The TMC also called the probe a “political” vendetta, asking why former TMC leader Suvendu Adhikari, who became a part of the BJP, was not questioned.
Charge of universities
The functioning of universities and the appointment of vice-chancellors was a crucial issue where the State Secretariat and the Raj Bhawan not only differed but targeted each other in the public domain. The Governor holds the post of ex-officio chancellor of state-run universities and Mr. Dhankhar held this position for 17 universities in Bengal.
The issue became such a sticky point that the TMC government accused Mr.
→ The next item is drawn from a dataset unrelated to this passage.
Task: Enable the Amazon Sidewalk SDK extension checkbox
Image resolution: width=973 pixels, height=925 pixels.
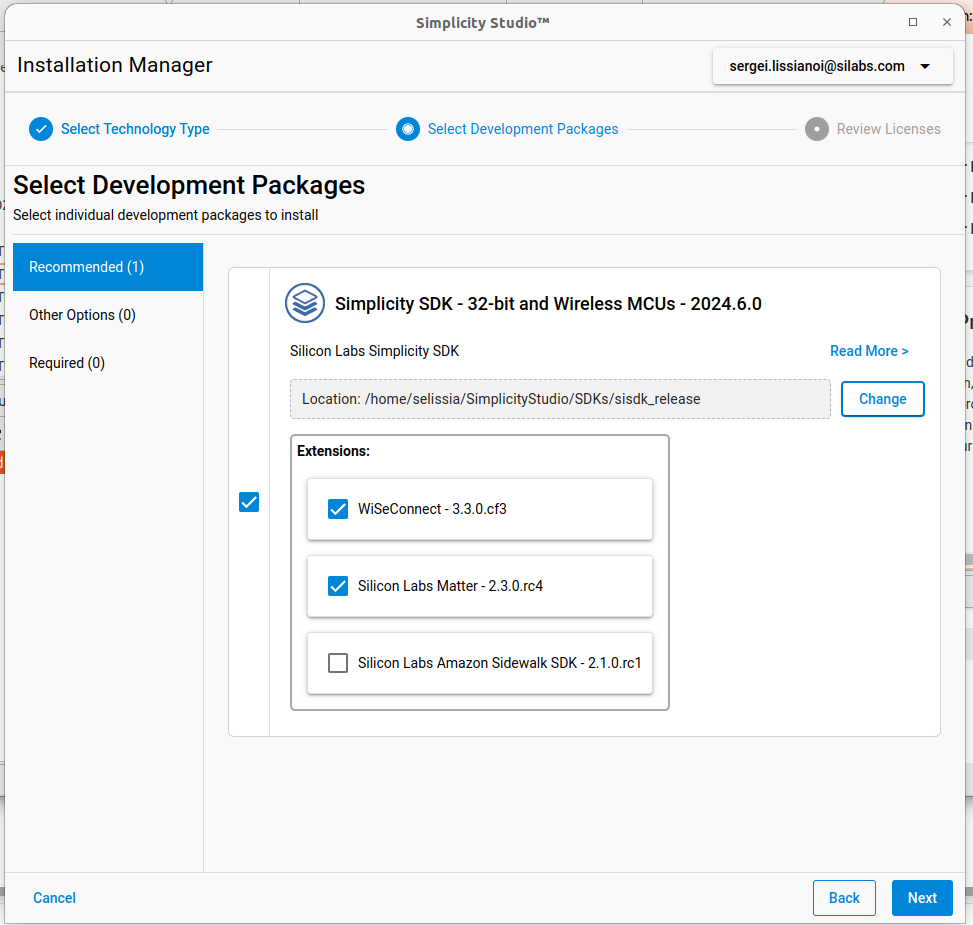Action: (x=338, y=663)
Dhankhar of interfering with the functioning of universities and passed bills in the Legislative Assembly to appoint the Chief Minister as the Chancellor of Universities. TMC leaders said earlier this year that the Governor was “trying to become a super authority by summoning the V-Cs and issuing letters questioning different moves of the Higher Education Department.”
Mr. Dhankhar did not give his assent to the bills, and while they remained pending with him, chose an appointee to the post of vice-chancellor of a state-run university, receiving severe backlash from the government. He also tried to preside over convocation ceremonies at multiple universities but faced student protests at campuses.
Before this, the Governor on several occasions summoned the vice-chancellors of state-run and private universities. None turned up for multiple meetings with him. In July 2020, when no vice-chancellor showed up for a virtual conference with him, Mr. Dhankhar dubbed the education system in the State “politically caged”. The Chief Minister had then assured the vice-chancellors that they would not face any action. “ If there is any coercive action against them [vice-chancellors], Bengal will fight that,” she said.
Last year, when Ms. Banerjee’s administration appointed V-Cs for 24 universities, Mr. Dhankhar argued that the appointments carried no legal sanction, adding that he would be forced to take action unless the V-Cs were recalled.
Government schemes and bills
Another disagreement was over Mr. Dhankhar’s mode of communication with bureaucratic officials in the state, which reportedly involved direct summons and ultimatums to submit reports.
Ms. Banerjee last year advised Mr. Dhankhar “to refrain from surpassing the Chief Minister and her Council of Ministers and communicating with and dictating State officials, in excess of your power under the Constitution and directing them to attend before you”. She also advised him to refrain from “seeking reports directly from them”.
Mr. Dhankhar sought information about multiple schemes and operational matters of the State government. Alleging “unconstitutional diversion of funds” to Ms. Banerjee’s ‘Maa’ canteen, which provides subsidised cooked food to the poor, the Governor last December sought the amount and the source of funds spent on the scheme.
In another face-off in December, the Governor, through Twitter, asked the Chief Secretary to furnish information about the government probe into the Pegasus Spyware row. He later alleged that the government had given him “incomplete and selective” information about the inquiry panel for the probe, and issued another ultimatum.
Meanwhile, Ms. Banerjee this year accused Mr. Dhankhar r of tapping the phones of State government officials using Pegasus spyware. “Pegasus is being operated from Raj Bhawan. There is an all-India Pegasus... and from Raj Bhawan, phones are being tapped,” she said.
Ms. Banerjee also flagged that several bills of the government were pending with him, hindering the implementation of policies.
“We have been tolerating this for the past one and a half years. He has blocked every Bill. Even the appointments of State’s Human Rights Commission Chairperson and members of the Information Commission are pending,” she said in January. “Enough is enough,” Ms. Banerjee declared, stating that she had extended all courtesies to the Governor despite not being consulted about his appointment.